I don't believe it's appropriate in a high-level supposedly clean
language like D that one of the main facilities for iterating over user
types (foreach) requires writing code that passes around magic values
generated by the compiler (opApply).
It seems wrong to me that these magic values
- come from code generated by the compiler,
- must be handled exactly the proper way by the user's opApply
(or else you get undefined behavior, but no compiler errors)
- and then are handed back to code also generated by the compiler.
Furthermore, the compiler-generated code in the first and last steps
share the same scope! So the solution seems obvious -- they should pass
the information back and forth using a local variable in their shared
local scope.
In this proposal we need to add two things:
1) a new template struct and
2) a new macro [yes, this proposal relies on macros which don't exist yet!]
The template just bundles an int* (pointer to _ret) together with the
loop body delegate:
struct Apply(Args...)
{
alias void delegate(Args) LoopBody;
LoopBody _loop_body;
int* _ret = null;
}
the macro is this (just guessing what syntax will be, and hoping macros
will support tuple-like varargs):
macro yield(dg, args...) {
dg._call(args);
if (dg._ret && *dg._ret) { return; }
}
With these two library additions, opApply functions can become this:
void opApply( Apply!(ref T) dg ) {
for( /*T x in elements*/ ) {
yield(dg,x);
}
}
Now the trickiness is *all* shifted to how you call such a beast
properly, which is all handled by the compiler. For a foreach in a void
function, the compiler will have to generate code like so:
int _ret = 0;
void _loop_body(/*ref*/ T x)
{
writefln("x is ", x);
if (x=="two") { _ret = BREAK; return; }
if (x=="three") { _ret = RETURN; return; }
do_something;
}
obj.opApply( Apply!(T)(&_loop_body, &_ret) );
if (_ret==RETURN) return;
The language can ALMOST do this today except for three small things:
1) No macros - but they're on the way!
2) Inability to preserve ref-ness of template arguments -- but I think
this really needs to be solved one way or another regardless.

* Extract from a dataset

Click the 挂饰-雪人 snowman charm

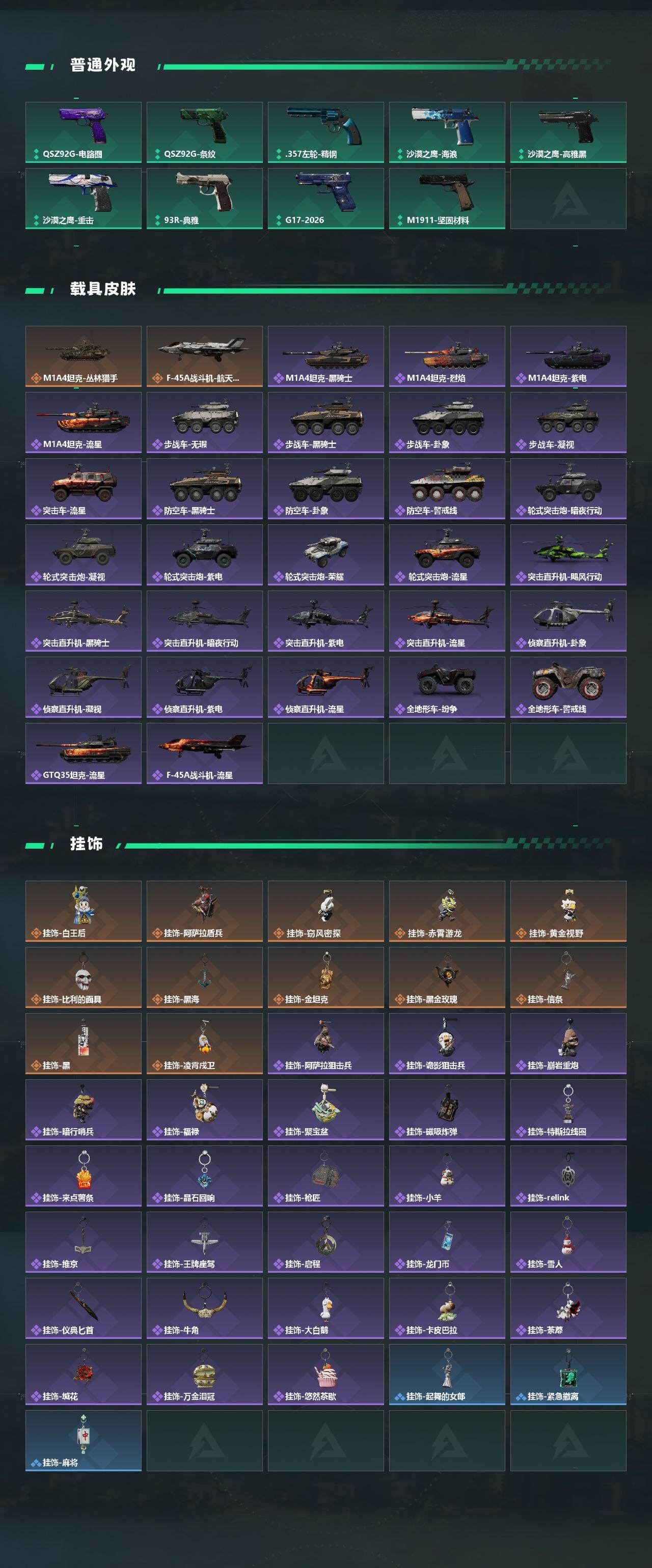[x=568, y=1242]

3) The necessary but changes to the foreach code gen -- this is
straightforward.
Attached is a proof of concept demo. I've manually inlined the yield()
code to work around 1), and made the loop body use a non-ref type to
work around 2). I manually generated the foreach code too to deal with 3).
The great thing about this proposal is that it is backwards compatible.
foreach already generates different code depending on what the
argument is, this can just be another case detected by the use of the
Apply argument. Code using old-style opApplys can continue to work.
The main thing fuzzy in my mind is the vague status of yield and Apply.
They don't need to be keywords per-se, but the compiler at least needs
to know about Apply so that it can recognize the signature of this
"new-style" opApply. I think it can maybe satisfy all that by going
into object.d? If there were anonymous struct literals it wouldn't even
need to be a real struct, just an alias like we have for 'string' now.